> [What you need to do] List every line of the entries below that contains the string "with", matching uppercase and lowercase letters exactly.

> [Records for this task]
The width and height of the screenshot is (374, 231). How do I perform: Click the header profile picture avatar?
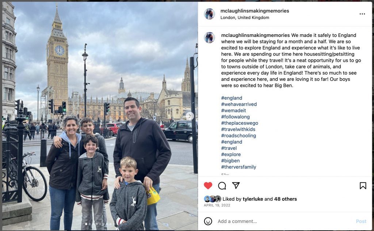point(209,14)

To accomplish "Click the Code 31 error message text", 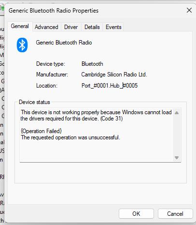I will pyautogui.click(x=96, y=116).
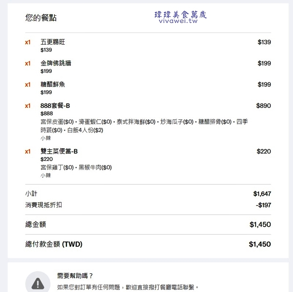This screenshot has width=293, height=292.
Task: Click the warning triangle help icon
Action: click(x=38, y=283)
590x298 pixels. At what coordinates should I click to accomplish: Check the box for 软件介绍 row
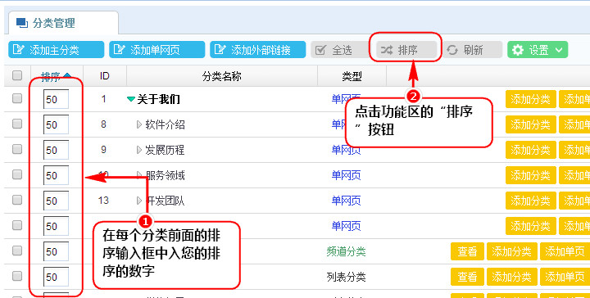[x=17, y=124]
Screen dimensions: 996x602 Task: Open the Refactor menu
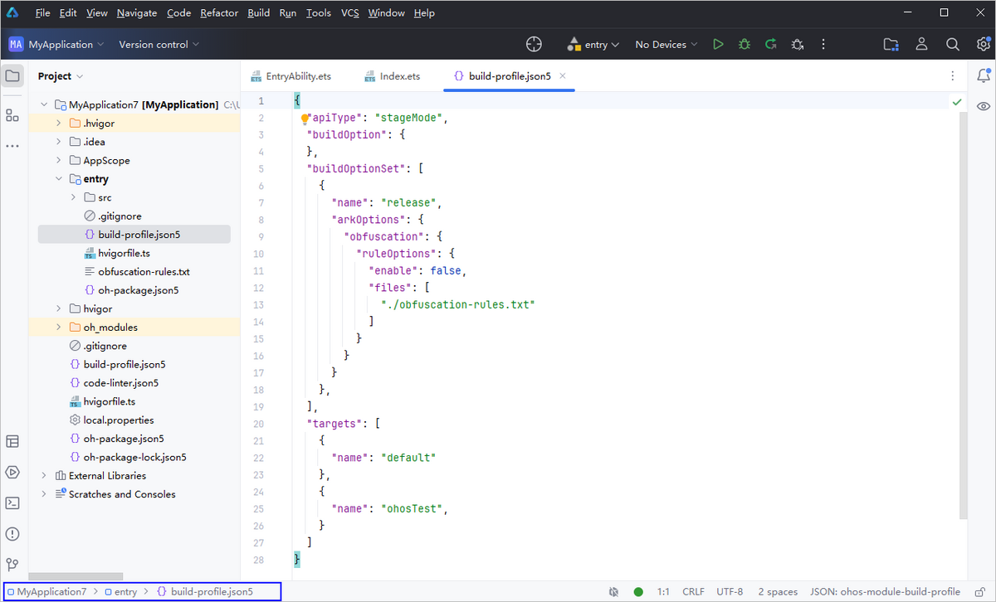[219, 13]
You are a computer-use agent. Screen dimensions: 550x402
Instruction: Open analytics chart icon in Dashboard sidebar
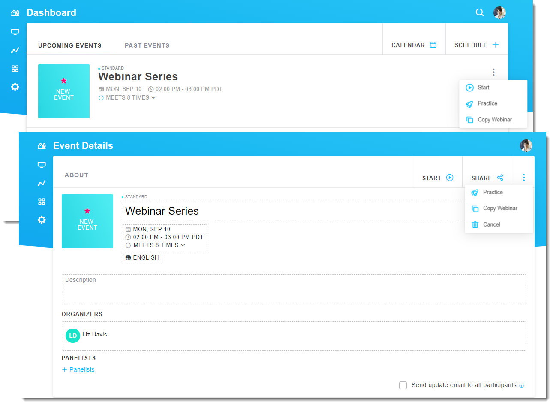click(15, 50)
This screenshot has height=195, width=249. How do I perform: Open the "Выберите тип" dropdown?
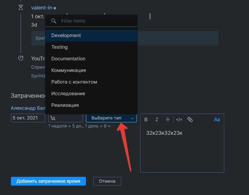pyautogui.click(x=111, y=118)
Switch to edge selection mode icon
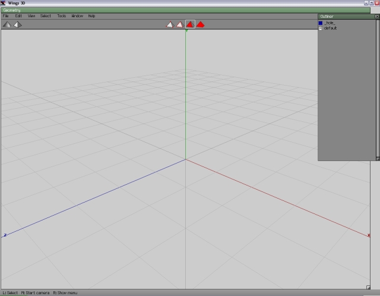Viewport: 380px width, 296px height. tap(179, 24)
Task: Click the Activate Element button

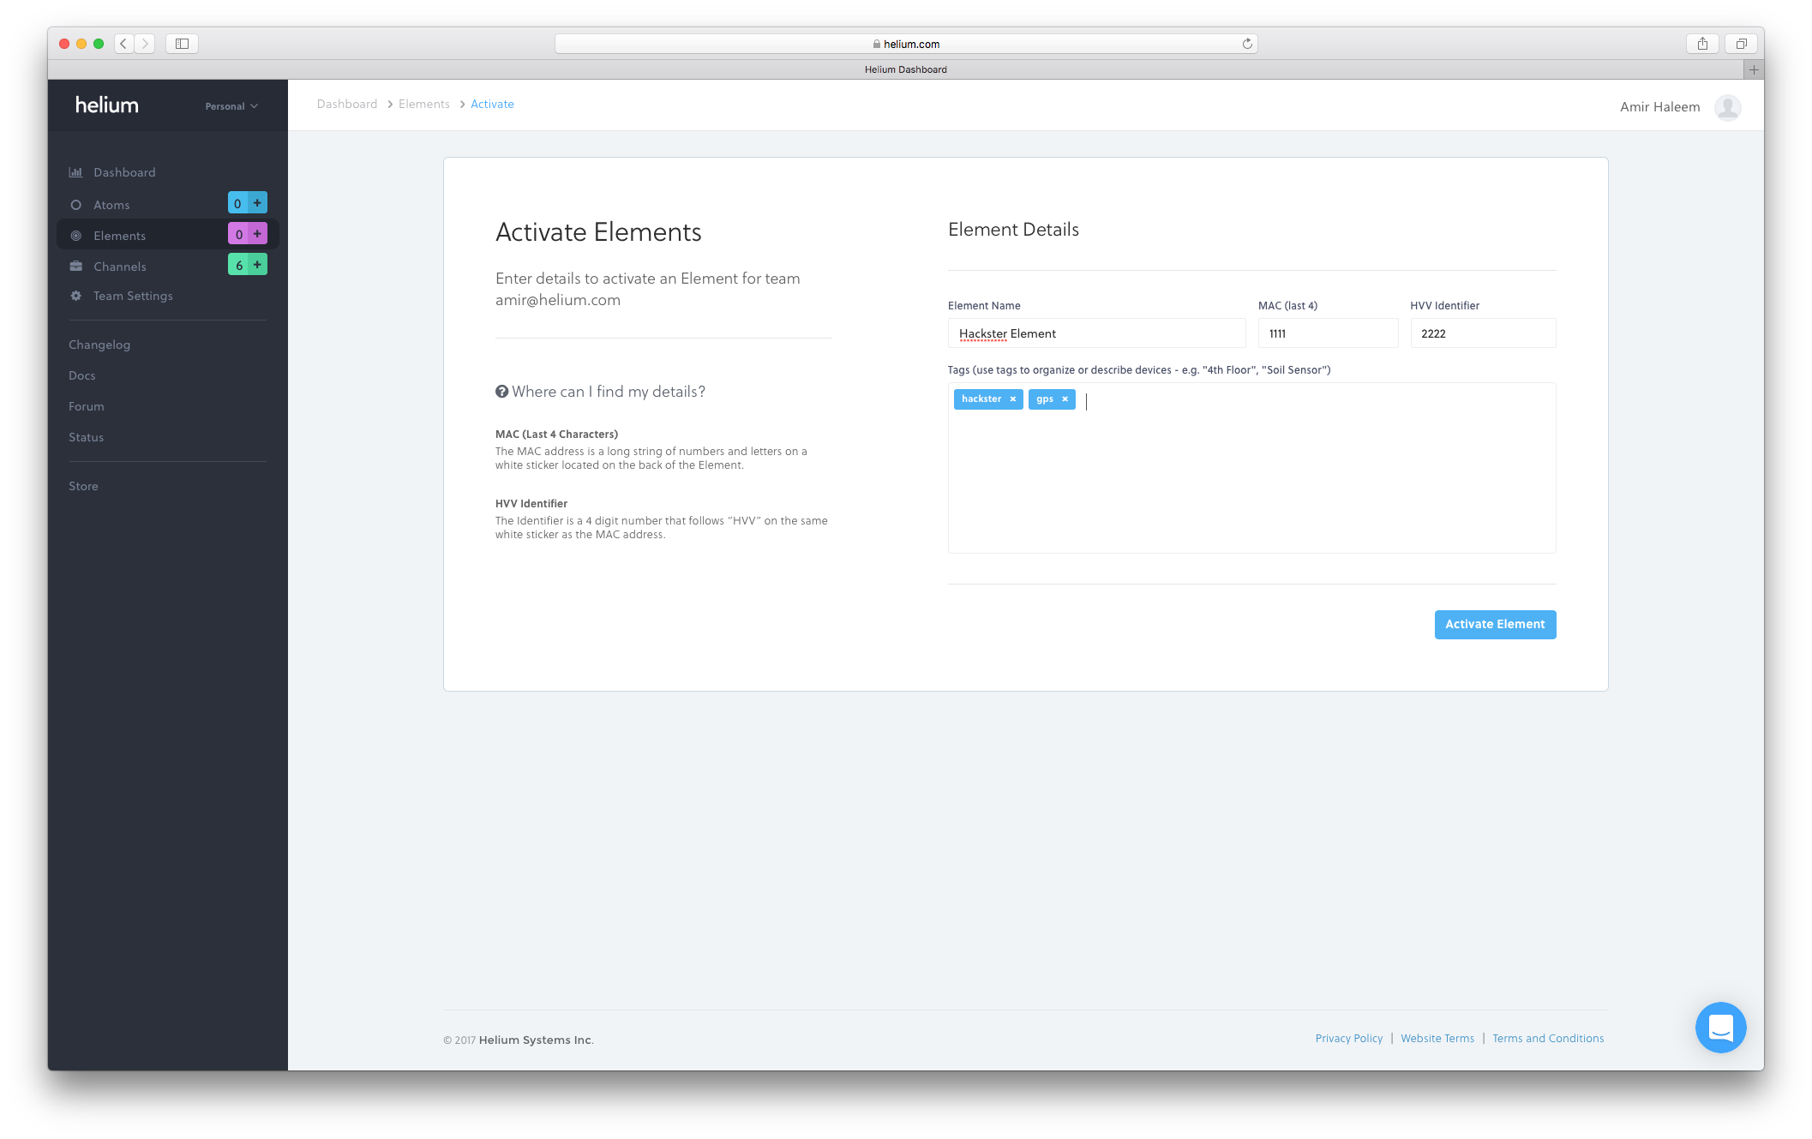Action: pyautogui.click(x=1495, y=624)
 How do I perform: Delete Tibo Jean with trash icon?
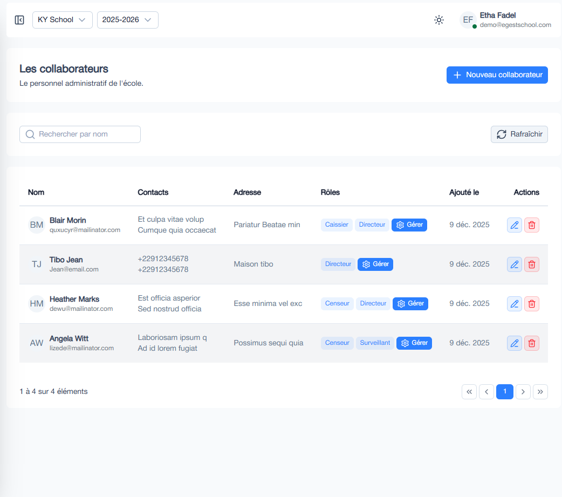click(532, 264)
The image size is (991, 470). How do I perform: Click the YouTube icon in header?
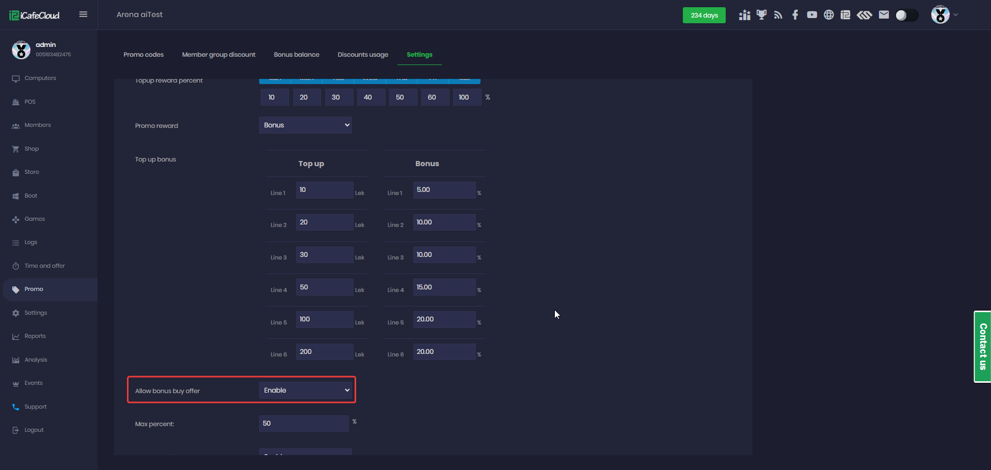(812, 15)
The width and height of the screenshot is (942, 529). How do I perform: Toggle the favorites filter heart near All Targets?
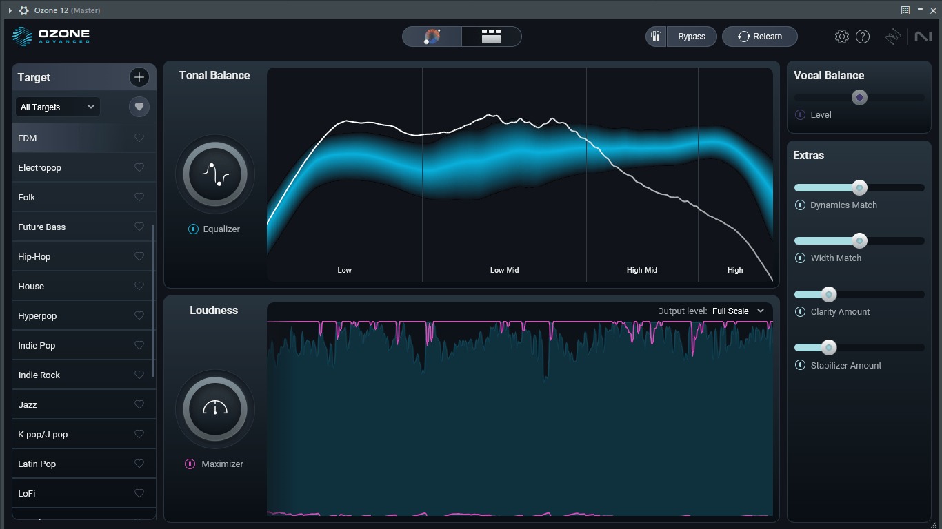(139, 107)
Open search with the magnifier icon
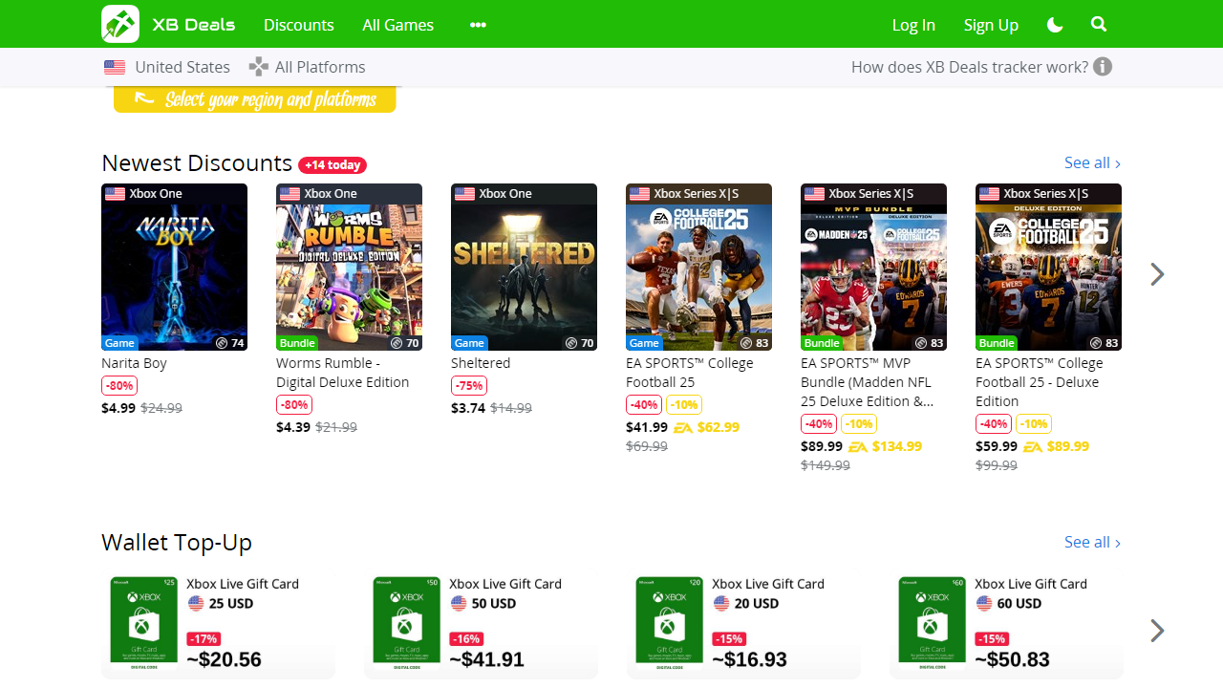The height and width of the screenshot is (688, 1223). pos(1099,25)
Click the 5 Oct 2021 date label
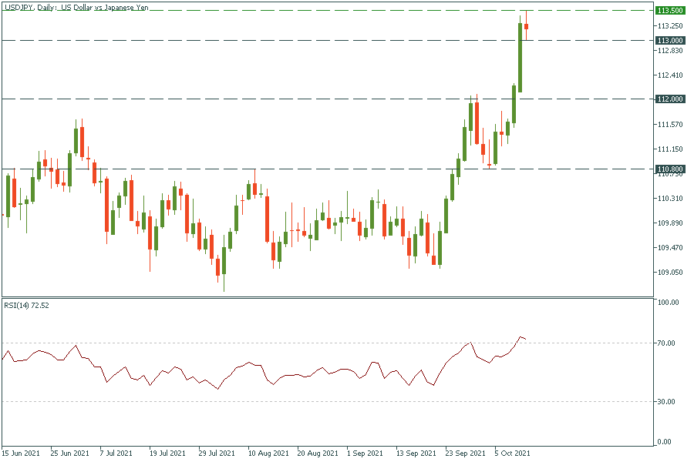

> [Exercise response]
 How do I perform: Delete Tibo Jean with trash icon?
Open search with the magnifier icon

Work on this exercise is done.